Transient disruption of autocrine TGF-beta signaling leads to enhanced survival and proliferation potential in single primitive human hemopoietic progenitor cells

• Published in: The Journal of immunology (1950) Vol. 168; no. 2; pp. 755 - 762
• Main Authors: Fan, Xiaolong, Valdimarsdottir, Gudrun, Larsson, Jonas, Brun, Ann, Magnusson, Mattias, Jacobsen, Sten Eirik, ten Dijke, Peter, Karlsson, Stefan
• Format: Journal Article
• Language: English
• Published: United States 15.01.2002
• Subjects: Adenoviridae - genetics; ADP-ribosyl Cyclase; ADP-ribosyl Cyclase 1; Animal; Animals; Antigens CD34 : biosynthesis; Antigens Differentiation : biosynthesis; Antigens, CD; Autocrine Communication - genetics; Basic Medicine; Cattle; CD34 antigen; CD38 antigen; Cell Cycle - genetics; Cell Division - genetics; Cell Lineage - genetics; Cell Survival - genetics; Cells Cultured; Culture Media Serum-Free; Genetic Vectors - biosynthesis; HeLa Cells; Hematopoietic Stem Cells - cytology; Hematopoietic Stem Cells - immunology; Hematopoietic Stem Cells - metabolism; Hematopoietic Stem Cells : cytology : immunology : metabolism; Human; Humans; Immunologi inom det medicinska området; Immunology in the medical area; Immunophenotyping; K562 Cells; Lin antigen; Medical and Health Sciences; Medicin och hälsovetenskap; Medicinska och farmaceutiska grundvetenskaper; Membrane Glycoproteins; NAD+ Nucleosidase - biosynthesis; Signal Transduction - genetics; Signal Transduction - physiology; Signal Transduction : genetics : physiology; Support Non-U.S. Gov't; Transduction Genetic; Transforming Growth Factor beta - antagonists & inhibitors; Transforming Growth Factor beta - genetics; Transforming Growth Factor beta - pharmacology; Transforming Growth Factor beta - physiology; Transforming Growth Factor beta : antagonists & inhibitors : genetics : pharmacology : physiology
• ISSN: 0022-1767; 1550-6606; 1550-6606
• DOI: 10.4049/jimmunol.168.2.755

Hemopoietic stem cells (HSCs) are maintained at relative quiescence by the balance between the positive and negative regulatory factors that stimulate or inhibit their proliferation.

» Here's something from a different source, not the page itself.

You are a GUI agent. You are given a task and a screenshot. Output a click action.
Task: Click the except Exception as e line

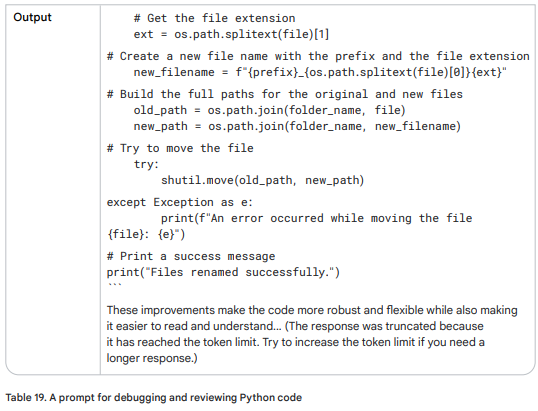point(180,202)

Blocking the action of negative regulatory factors may provide a new approach for inducing HSCs into proliferation. A variety of studies have suggested that TGF-beta negatively regulates cell cycle progression of HSCs. In this study, a dominant negatively acting mutant of TGF-beta type II receptor (TbetaRIIDN) was transiently expressed in HSCs by using adenoviral vector-mediated gene delivery, such that the effects of disrupting the autocrine TGF-beta signaling in HSCs can be directly examined at a single cell level. Adenoviral vectors allowing the expression of TbetaRIIDN and green fluorescence protein in the same CD34(+)CD38(-)Lin(-) cells were constructed. Overexpression of TbetaRIIDN specifically disrupted TGF-beta-mediated signaling. Autocrine TGF-beta signaling in CD34(+)CD38(-)Lin(-) cells was studied in single cell assays under serum-free conditions. Transient blockage of autocrine TGF-beta signaling in CD34(+)CD38(-)Lin(-) cells enhanced their survival. Furthermore, the overall proliferation potential and proliferation kinetics in these cells were significantly enhanced compared with the CD34(+)CD38(-)Lin(-) cells expressing green fluorescence protein alone. Therefore, we have successfully blocked the autocrine TGF-beta-negative regulatory loop of primitive hemopoietic progenitor cells.